Les mésanges bleues en danger : arrêtez de nourrir les oiseaux au printemps

Avec le retour du printemps 2026, les jardins français se réveillent. Les pelouses verdoyantes et les mésanges bleues qui virevoltent autour des terrasses rappellent la beauté de la nature. Pourtant, un geste courant, celui de suspendre des boules de graisse pour nourrir les oiseaux, peut s’avérer fatal pour ces petites créatures. Les ornithologues et la Ligue pour la Protection des Oiseaux (LPO) tirent la sonnette d’alarme.

EN BREF

  • Le nourrissage des oiseaux au printemps peut être dangereux pour les mésanges bleues.
  • Les boules de graisse nuisent à la santé des oisillons, qui nécessitent des protéines.
  • Les ornithologues conseillent de retirer les aliments gras dès que les nuits sont positives.

Le nourrissage hivernal est souvent perçu comme un acte bienveillant. Cependant, il doit rester une aide ponctuelle, réservée aux périodes de froid prolongé, généralement de la mi-novembre à fin mars. Avec l’hiver 2025-2026 particulièrement doux, les conditions ont évolué. Les températures au-dessus de zéro et l’apparition des premiers insectes signalent que la nature reprend son cours. Ce changement de climat a des conséquences sur les habitudes alimentaires des mésanges, qui se préparent à la nidification.

La LPO insiste sur le fait que les lipides présents dans les graines et les boules de graisse sont inadaptés aux oisillons. Ces derniers, dès la mi-mars, ont besoin d’un régime alimentaire riche en protéines provenant d’insectes. Les erreurs de menu peuvent avoir des conséquences tragiques.

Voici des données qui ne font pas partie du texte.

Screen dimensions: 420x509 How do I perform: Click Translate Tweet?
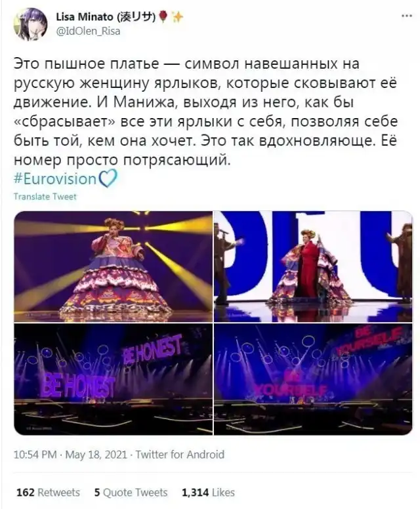click(45, 197)

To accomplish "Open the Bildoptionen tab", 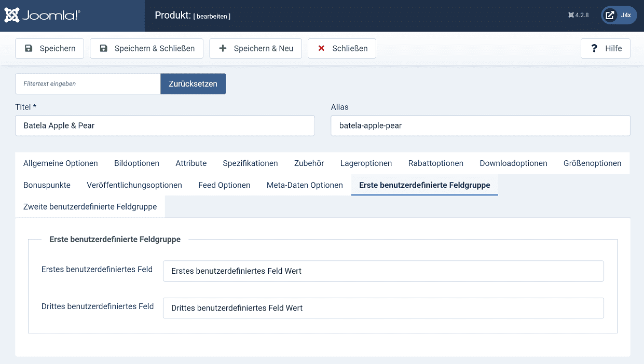I will 136,163.
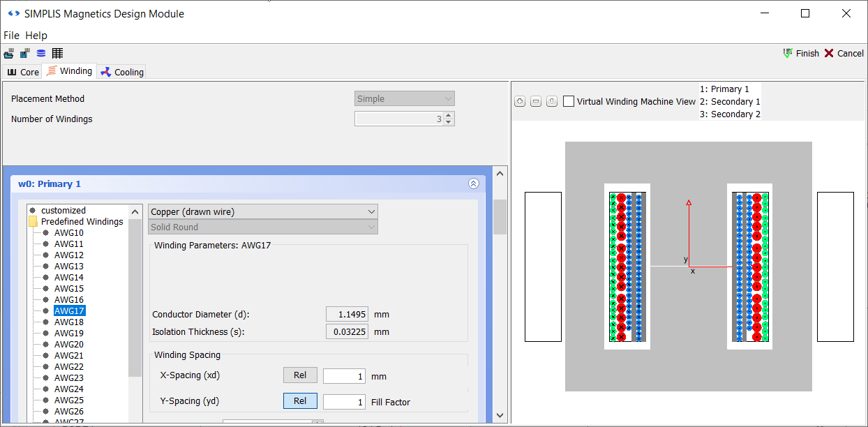Open the File menu
The width and height of the screenshot is (868, 427).
pos(11,36)
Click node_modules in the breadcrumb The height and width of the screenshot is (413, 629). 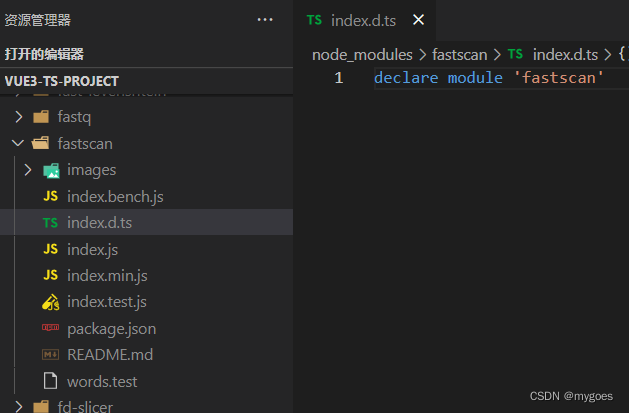361,54
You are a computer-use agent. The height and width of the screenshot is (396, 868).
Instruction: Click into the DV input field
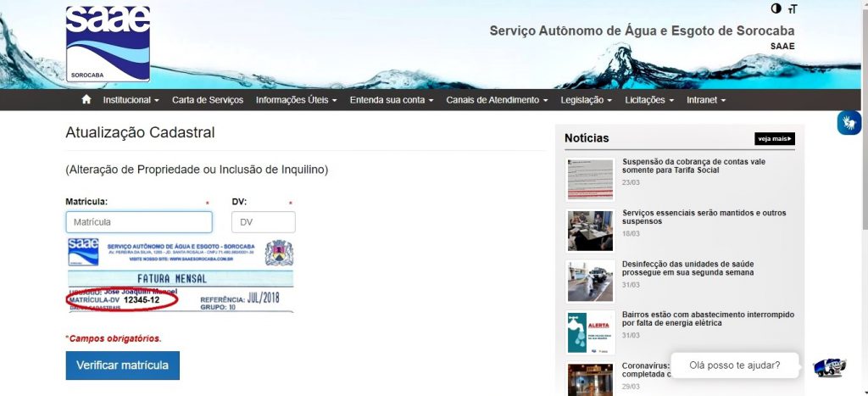tap(263, 222)
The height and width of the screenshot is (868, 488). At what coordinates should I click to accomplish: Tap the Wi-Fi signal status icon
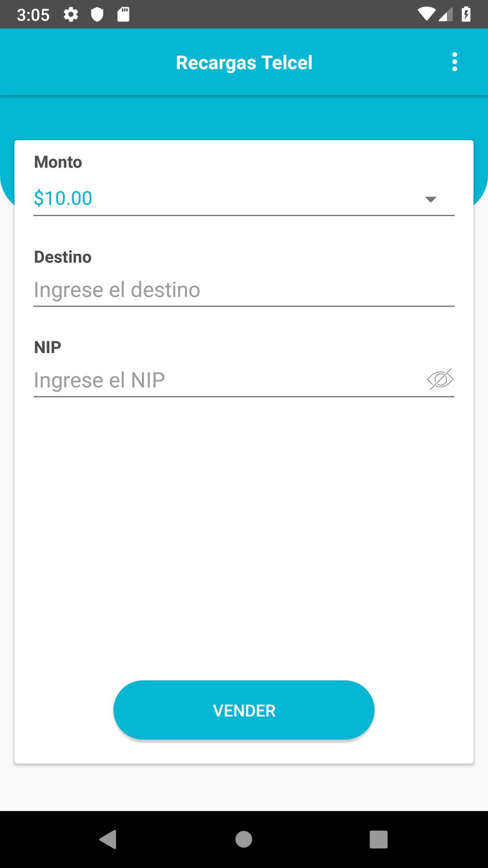click(x=426, y=14)
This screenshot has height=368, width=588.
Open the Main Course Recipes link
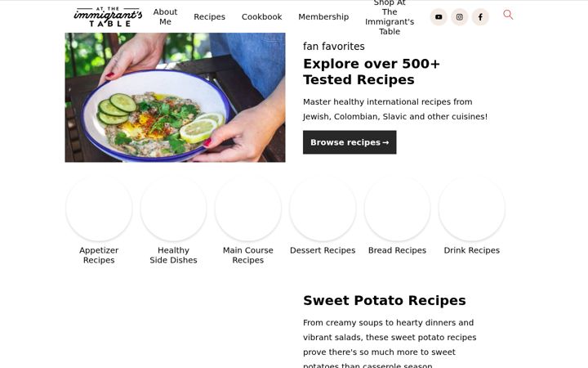click(x=248, y=255)
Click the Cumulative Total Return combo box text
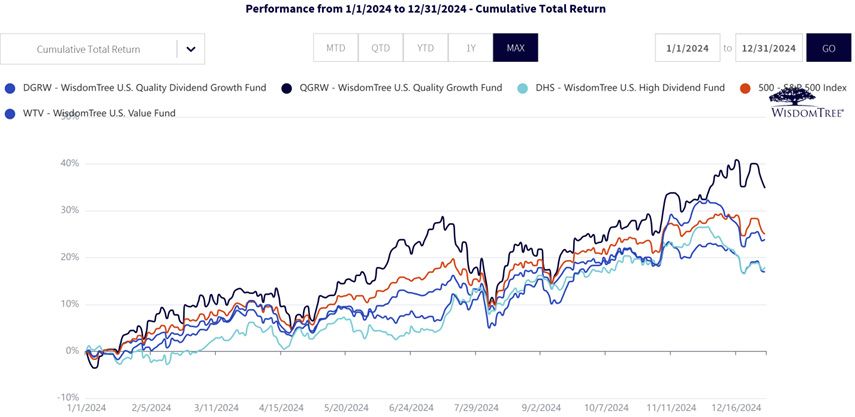This screenshot has width=855, height=417. (x=88, y=49)
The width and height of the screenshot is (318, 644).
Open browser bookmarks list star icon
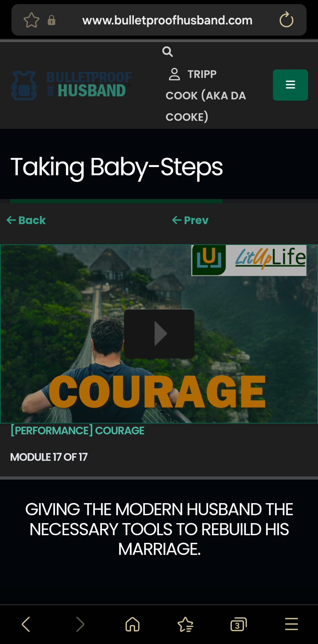[x=186, y=624]
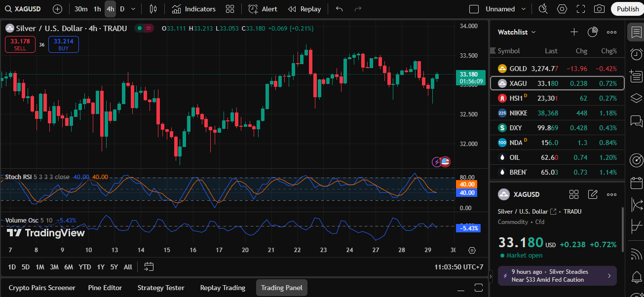Screen dimensions: 644x297
Task: Take a chart snapshot with camera icon
Action: (x=599, y=9)
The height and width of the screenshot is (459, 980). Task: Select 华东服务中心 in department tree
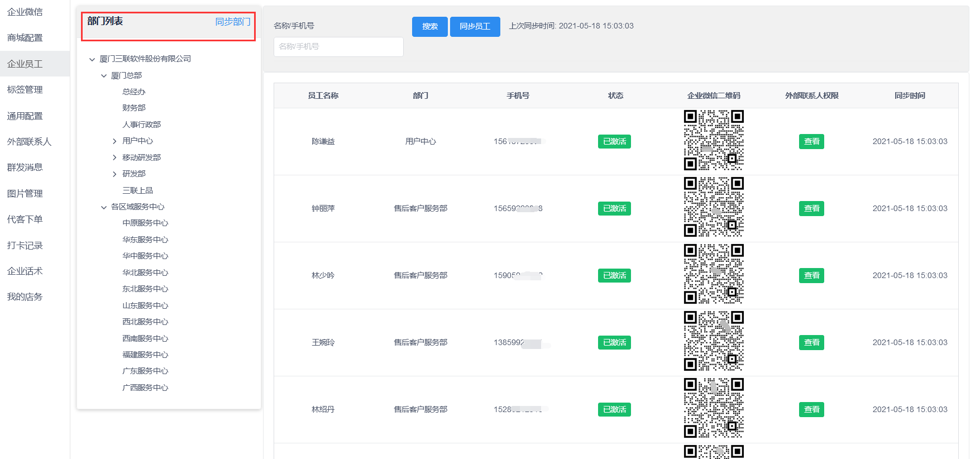click(145, 240)
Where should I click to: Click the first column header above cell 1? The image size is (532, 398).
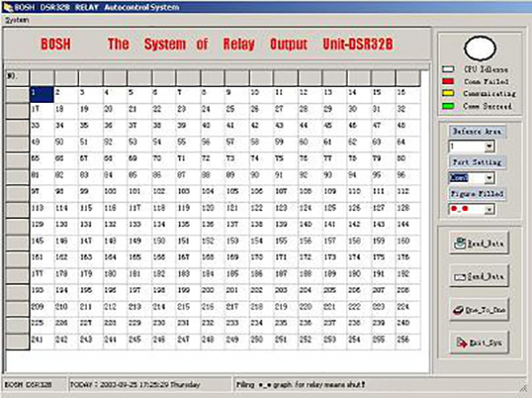click(42, 78)
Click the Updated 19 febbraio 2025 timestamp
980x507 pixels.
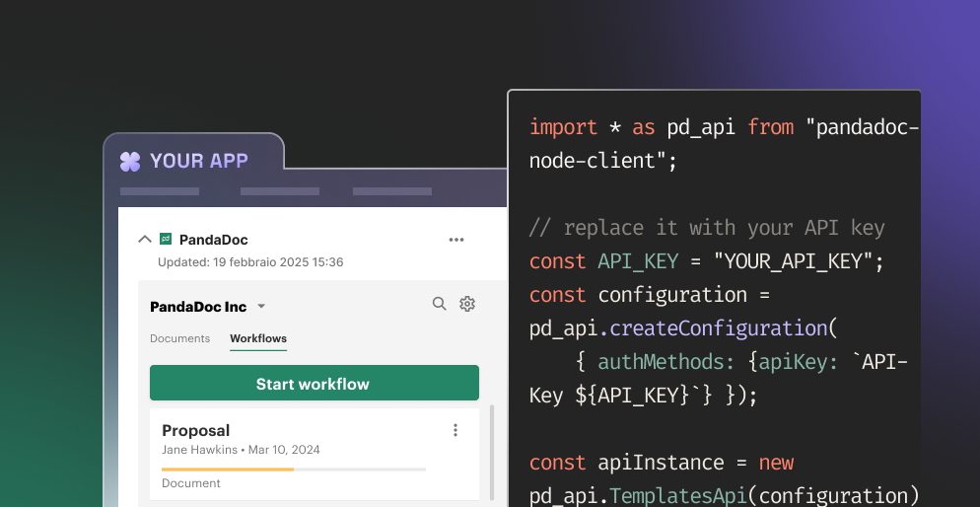(x=250, y=262)
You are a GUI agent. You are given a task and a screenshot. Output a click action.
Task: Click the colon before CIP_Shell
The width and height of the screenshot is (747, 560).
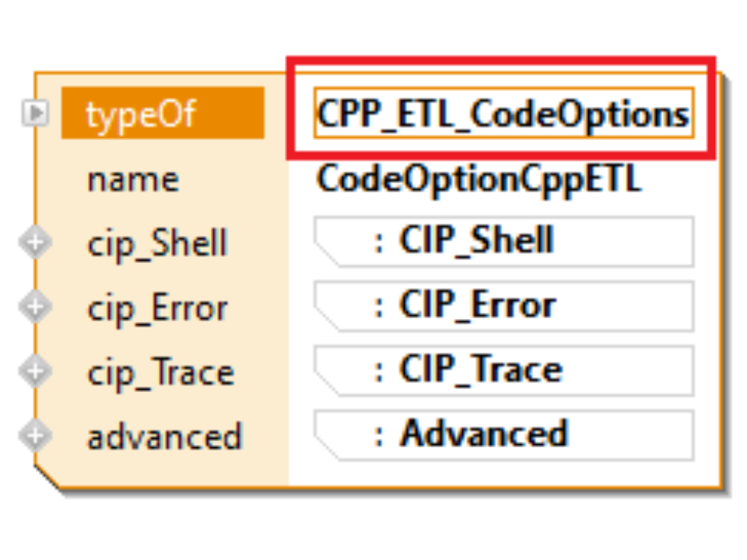tap(379, 242)
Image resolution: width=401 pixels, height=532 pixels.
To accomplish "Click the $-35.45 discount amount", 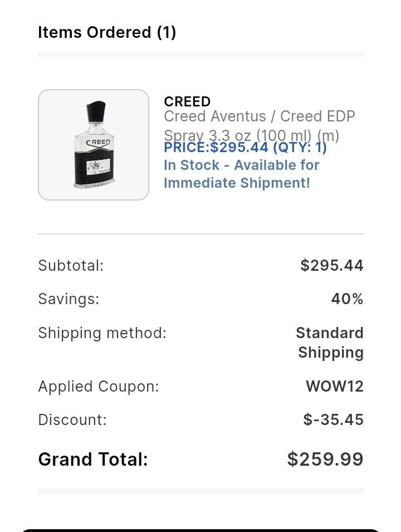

Une fois les œufs éclos, les jeunes restent au nid pendant environ deux à trois semaines, nécessitant un apport alimentaire exclusivement composé d’insectes, tels que les chenilles, les pucerons et d’autres petits invertébrés. Remplacer ces proies par des graisses, même spéciales pour oiseaux, prive les oisillons de leur carburant essentiel pour croître sainement.

Les graisses saturées contenues dans ces produits peuvent surcharger les reins encore immatures des jeunes mésanges, entraînant des dommages irréversibles. De plus, des morceaux de cacahuètes ou de pâte de graisse peuvent se coincer dans la gorge des oisillons, augmentant leur risque de mortalité. Par ailleurs, des restes de nourriture qui rancissent autour des mangeoires favorisent la propagation de pathogènes, comme la salmonellose.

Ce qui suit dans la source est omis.